====== Given information

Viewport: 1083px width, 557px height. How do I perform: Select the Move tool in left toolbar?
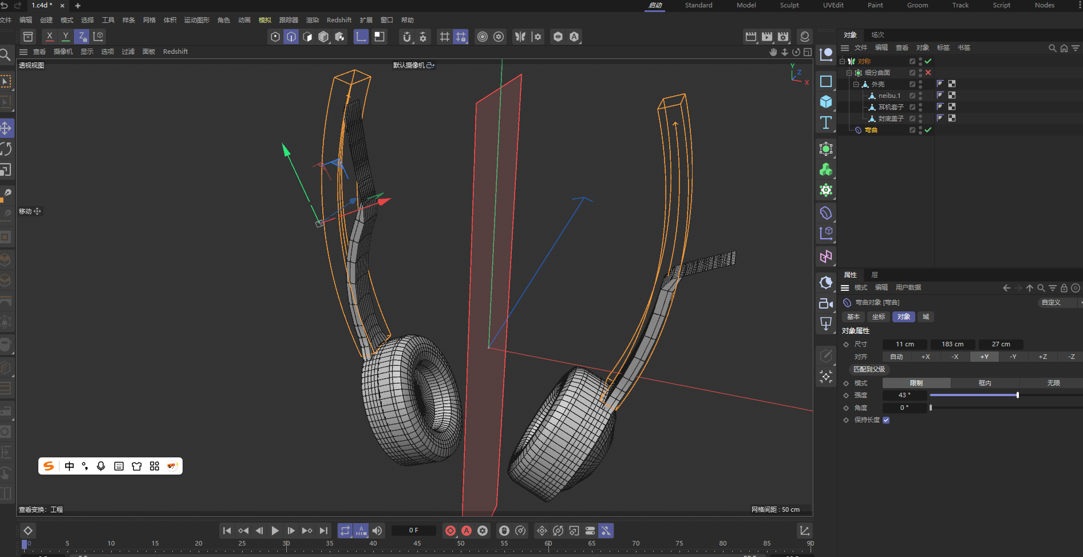(6, 128)
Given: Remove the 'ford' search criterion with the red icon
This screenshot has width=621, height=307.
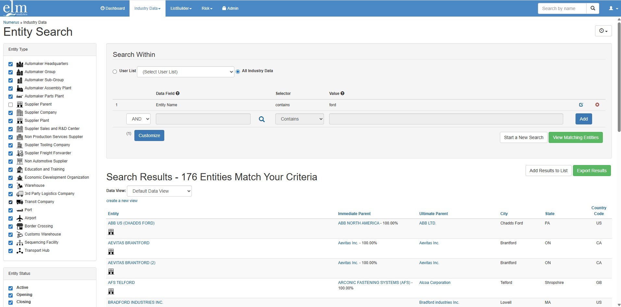Looking at the screenshot, I should pos(597,105).
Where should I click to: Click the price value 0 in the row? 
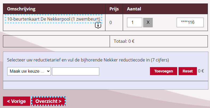click(x=110, y=22)
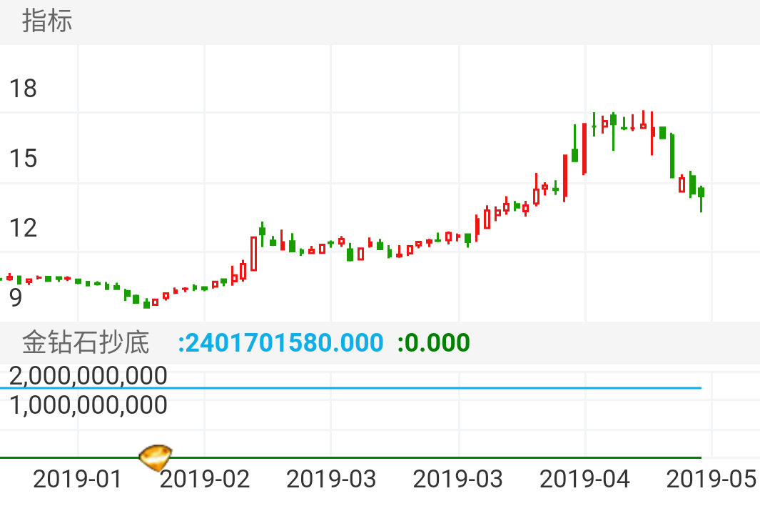This screenshot has height=506, width=760.
Task: Click the 2019-04 date axis label
Action: point(585,479)
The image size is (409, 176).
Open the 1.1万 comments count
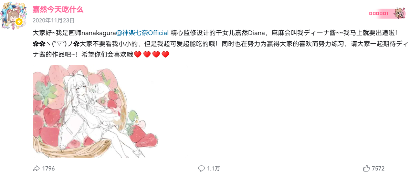coord(213,168)
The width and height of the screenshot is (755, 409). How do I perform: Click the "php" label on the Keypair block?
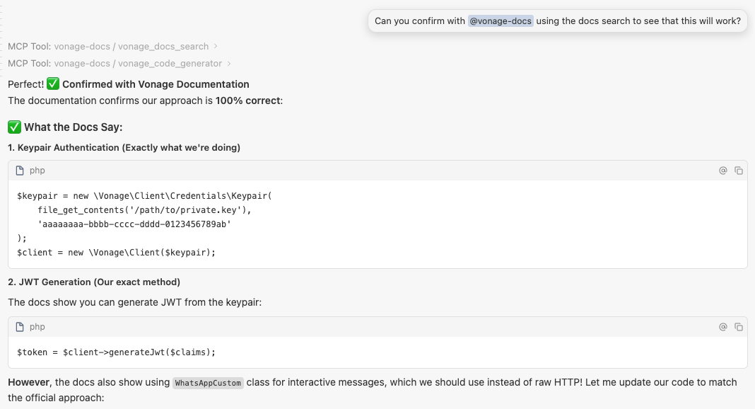(x=37, y=171)
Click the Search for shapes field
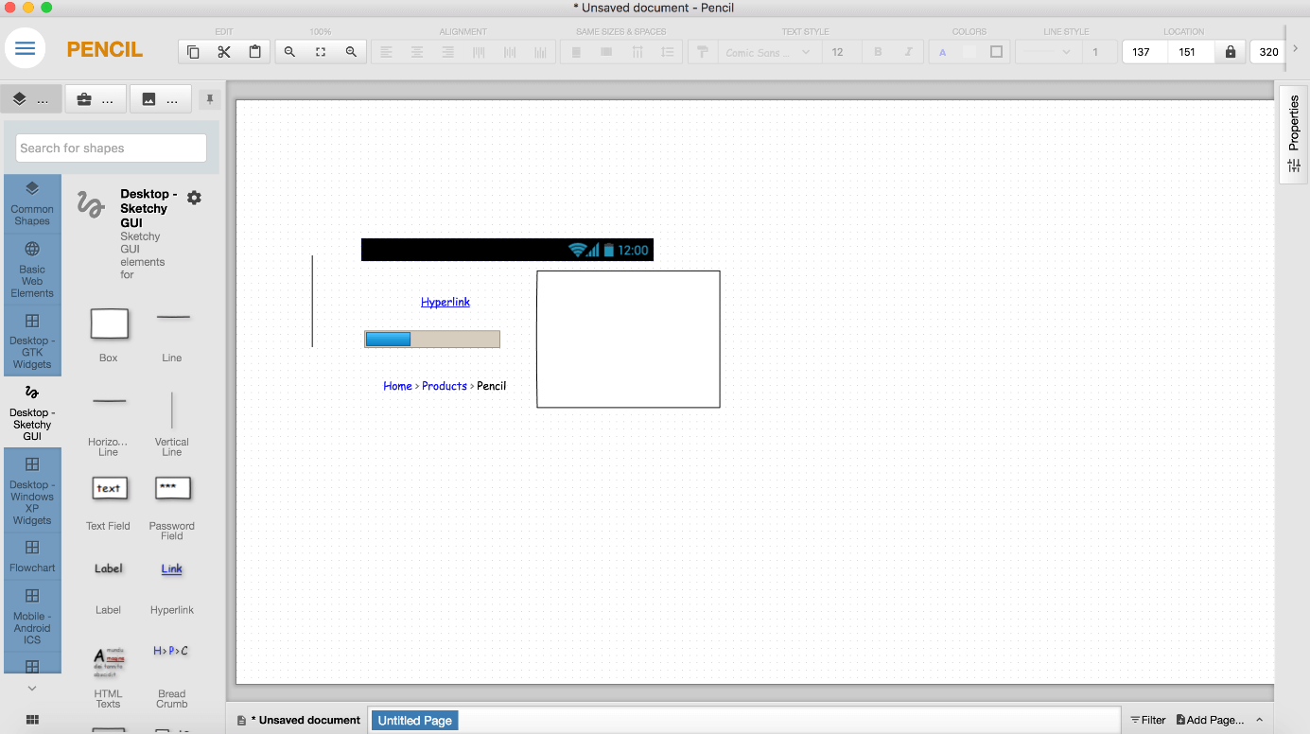The height and width of the screenshot is (734, 1310). [x=112, y=148]
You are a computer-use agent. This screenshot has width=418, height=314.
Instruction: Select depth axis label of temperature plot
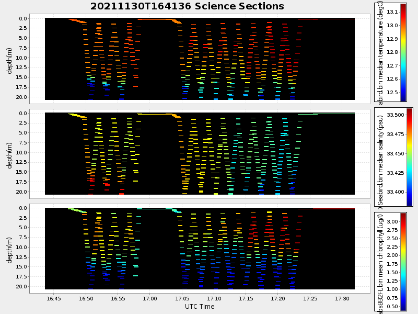tap(10, 58)
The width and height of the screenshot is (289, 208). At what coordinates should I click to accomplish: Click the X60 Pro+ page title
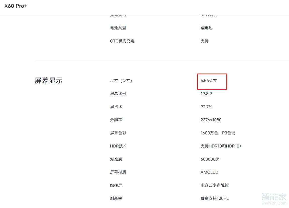click(x=16, y=6)
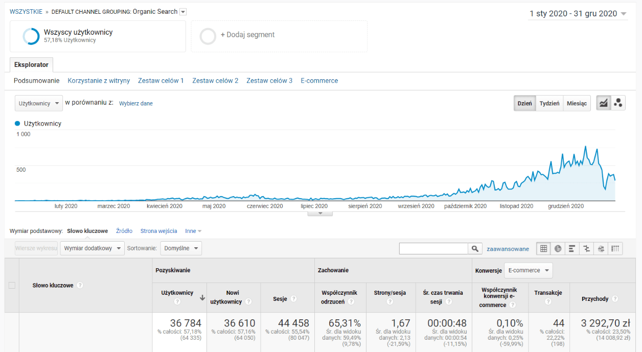Toggle chart granularity to Tydzień

549,103
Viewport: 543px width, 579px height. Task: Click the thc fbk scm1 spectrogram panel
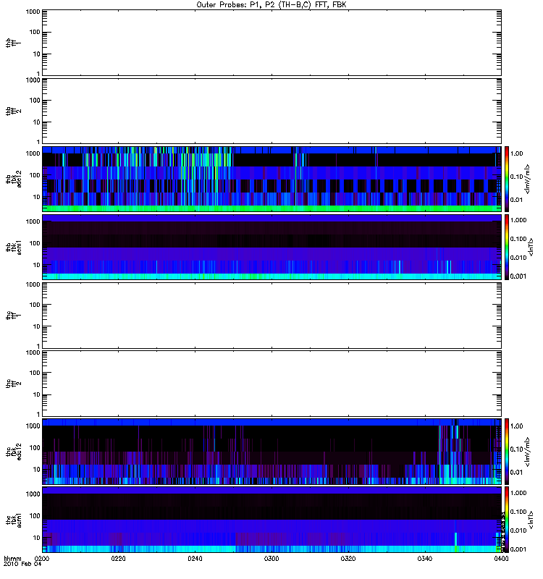(x=272, y=520)
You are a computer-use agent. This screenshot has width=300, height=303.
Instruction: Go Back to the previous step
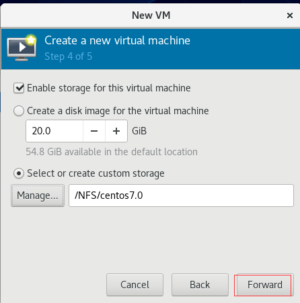pos(200,285)
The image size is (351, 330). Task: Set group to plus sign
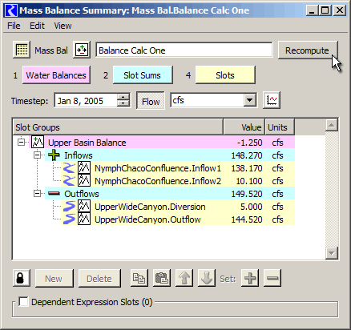[250, 278]
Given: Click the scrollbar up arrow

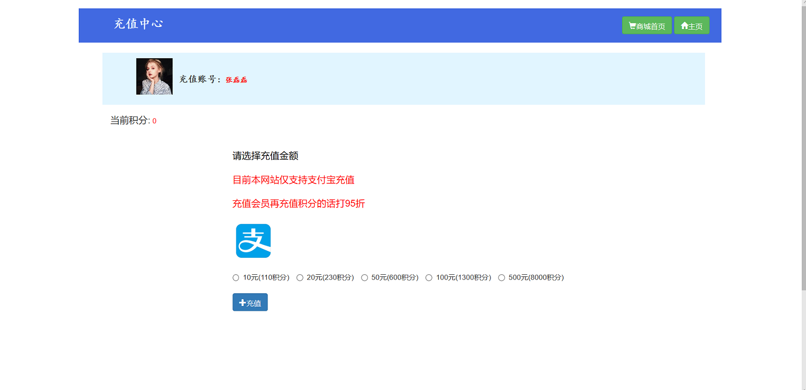Looking at the screenshot, I should pyautogui.click(x=803, y=3).
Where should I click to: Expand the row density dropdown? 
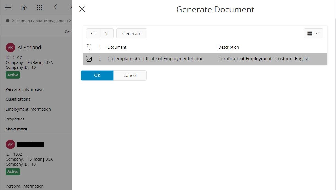[313, 34]
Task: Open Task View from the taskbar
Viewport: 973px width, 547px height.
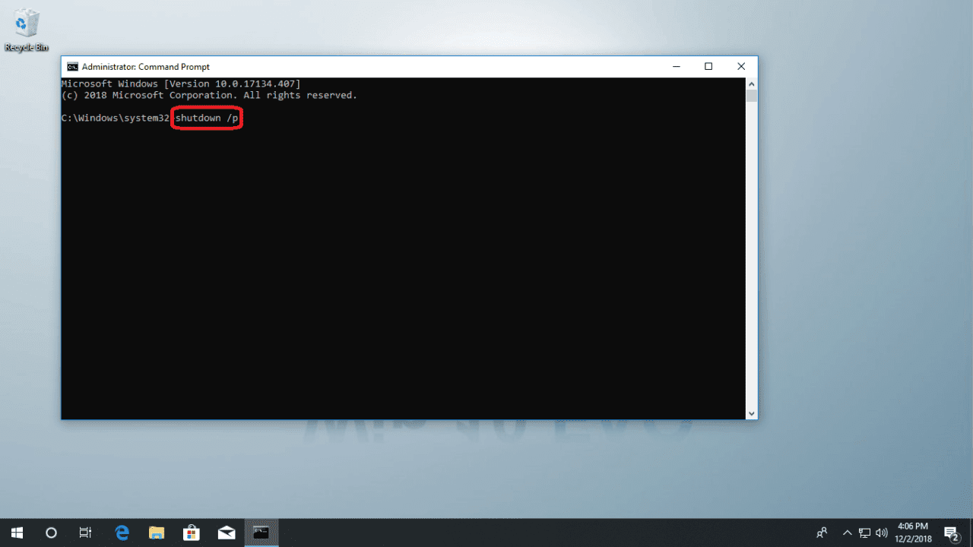Action: coord(85,532)

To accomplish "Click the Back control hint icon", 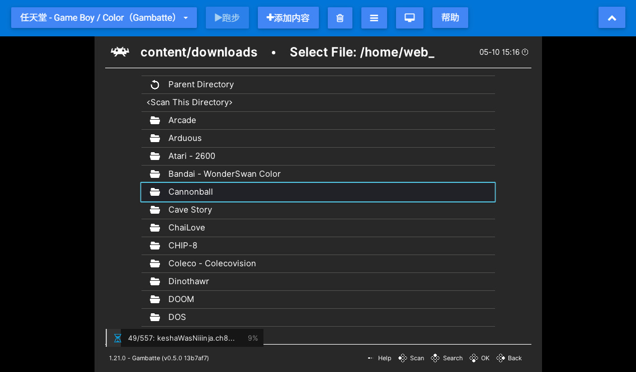I will coord(501,358).
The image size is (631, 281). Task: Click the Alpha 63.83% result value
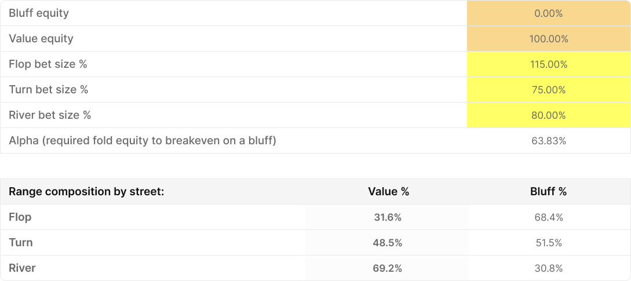point(548,141)
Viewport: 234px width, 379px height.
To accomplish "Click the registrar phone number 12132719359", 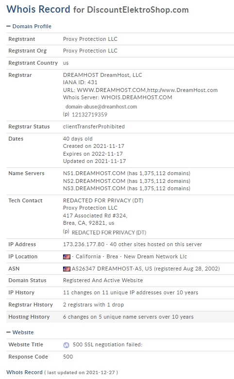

============

Precisely those lines above that run from the line with "The width and height of the screenshot is (755, 409)." up to and including the line with "has width=418, height=314." are to be set down, with the pictures omitted.

[Answer below]:
The width and height of the screenshot is (755, 409). How do I perform: Click the "php" label on the Keypair block?
(x=37, y=171)
Click the Search for shapes field
The height and width of the screenshot is (734, 1310). [x=112, y=148]
You are a computer-use agent. This screenshot has width=418, height=314.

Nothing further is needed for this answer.